Driven north in defeat from the field of September's battle at Chickamauga in Georgia, the Union Army retreated to Chattanooga. Taking up a defensive position in the little steamboat and railhead village of 2,500, the national army found itself hemmed in by Rebels occupying the heights overlooking the town, the most imposing of which was Lookout Mountain.

Locked down, cut off from supplies and with winter closing in, hapless Yankee commander Major General William S. Rosecrans found no military solution to his army's problems. Marginal supplies of food and virtually no clothing, weapons, equipment or ammunition made it through the Confederate blockade. With no forage, the Yankees lost 10,000 horses and mules to starvation. In his memoirs, Ulysses S. Grant remembered the situation as so desperate that even sources of firewood were exhausted, "even to the stumps of the trees."

Lookout Mountain towers nearly 1,900 feet above the Tennessee River valley below. From its rugged outcrops and sheer bluffs, Confederate batteries could shell river traffic and the main rail lines entering Chattanooga from Union-controlled western Tennessee, as well as drop the occasional disconcerting round into the center of town. East of the village, Rebels occupied 20-mile-long Missionary Ridge, which was pierced by a tunnel bearing the only rail line to the northeast and Virginia. Between the ridge and Chattanooga, Confederates held a little promontory called Orchard Knob, while their fierce cavalry roamed every road west of town.
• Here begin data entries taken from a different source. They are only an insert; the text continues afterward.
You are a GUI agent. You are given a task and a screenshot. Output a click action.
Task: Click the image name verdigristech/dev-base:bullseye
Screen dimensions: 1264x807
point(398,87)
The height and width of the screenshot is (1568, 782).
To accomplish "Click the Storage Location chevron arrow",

Now a pleasant, progressive city of just under a half-million, Chattanooga is a manufacturing and service industry center with a strong tradition of tourism on Lookout Mountain dating back to--well, to when the armies were there more than a century ago. The city is home to a number of major tourist attractions, including Ruby Falls, Rock City and the steepest inclined railway in the world.
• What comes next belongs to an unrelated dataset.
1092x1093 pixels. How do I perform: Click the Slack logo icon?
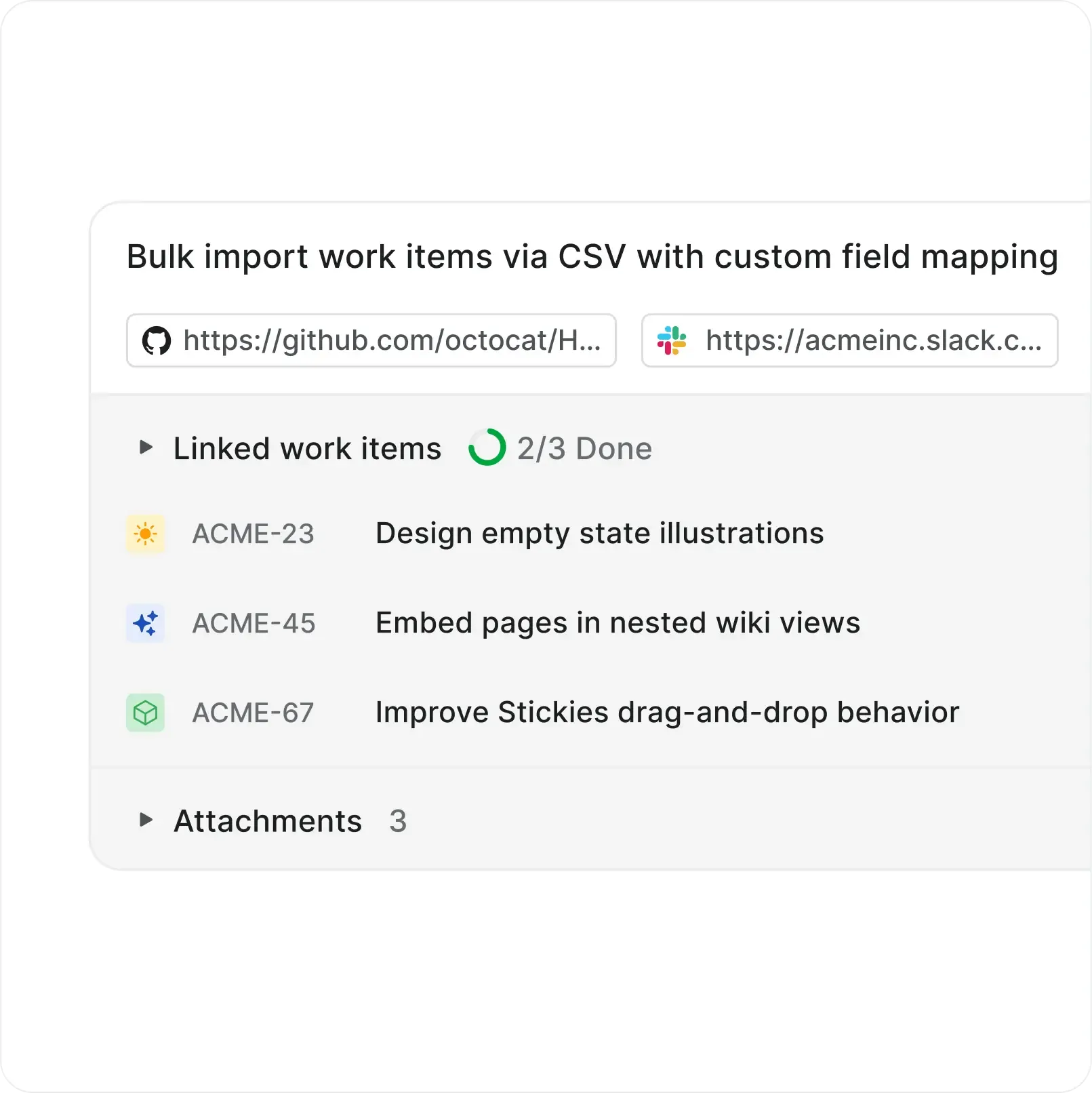click(x=672, y=340)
Go to Chattanooga today and you can easily picture the problems Rosecrans faced. From the National Park Service's Point Park on the northern rim of Lookout Mountain, modern Chattanooga sprawls below like an aerial photograph, the Tennessee River lazily curling through downtown before heading north at Moccasin Bend. Stand next to the long-silent bronze and cast-iron cannon anchored to the sandstone bluff and you can see why no ship could steam upriver to relieve the starving Union command. Along the western rim, you can visualize how a Confederate battery might rain shells down upon the railroad that paralleled Lookout Creek in the Wauhatchie Valley.

Lookout Mountain's Point Park is part of the combined Chickamauga and Chattanooga Battlefields. The two battle sites, although in two different states, are less than 10 miles apart. Authorized by Congress in the 1890's along with Shiloh, Gettysburg and Vicksburg, the battlefield memorial park was the first and largest to be established. While the fields at Chickamauga remain today much as they were at the time of the battle, the Chattanooga sites are urban, with residential and business areas completely surrounding and, in some cases, mixed in with the historical battleground.
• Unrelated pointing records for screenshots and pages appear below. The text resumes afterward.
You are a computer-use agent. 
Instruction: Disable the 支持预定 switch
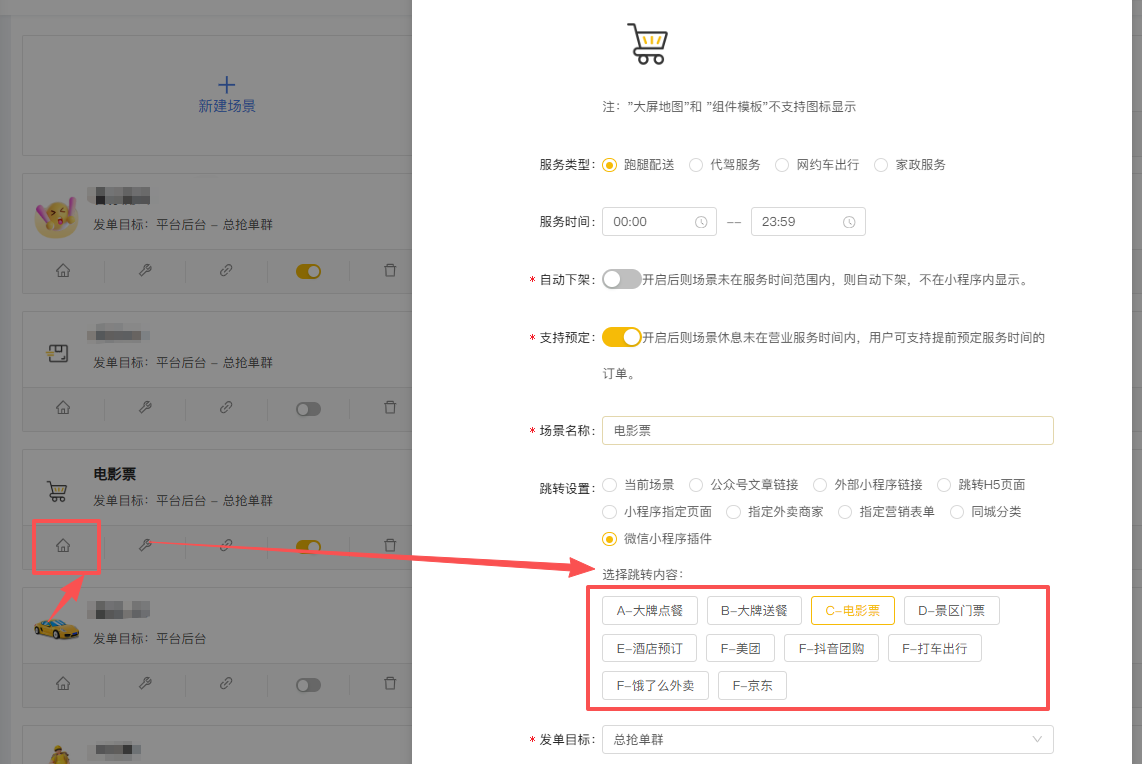[621, 338]
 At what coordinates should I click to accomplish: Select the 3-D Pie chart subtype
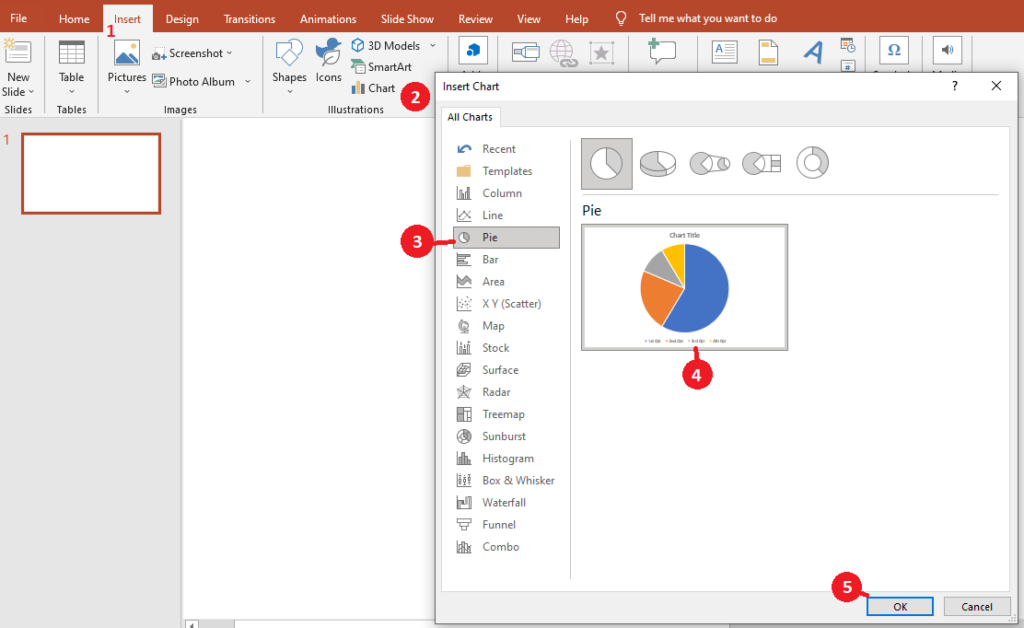coord(657,162)
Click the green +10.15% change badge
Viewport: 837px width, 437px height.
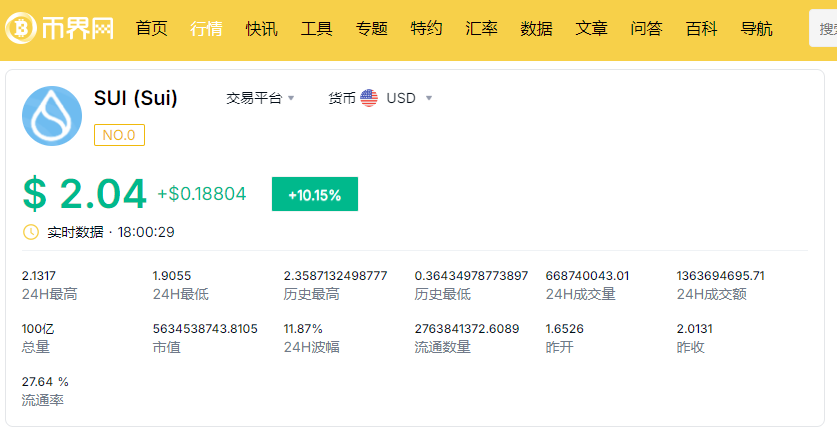[314, 195]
Traveling a few miles east of Lookout Mountain, you can drive the length of Missionary Ridge, now an area of pleasant residential subdivisions marked by occasional monuments and overlooks. During the battle, however, the low-slung ridge was heavily entrenched, making a breakout unlikely. The fate of the Union Army in the west seemed to hang in the balance. Surrender--if not outright starvation--was a real possibility.

And then, miraculously, in the span of one short month, everything changed. The South found its army reeling back to safety in Georgia, while the North--with the siege lifted and a new perimeter established--set in motion the campaign to destroy the Confederate heartland and march through Georgia to the sea.

First, some changes had to be made, starting at the top. President Lincoln consolidated command in the west under Grant, who on October 19 ordered Rosecrans replaced by Major General George Thomas. About the same time, Major General Joseph Hooker brought in 20,000 fresh Federals from Virginia. Grant himself arrived on the scene October 23.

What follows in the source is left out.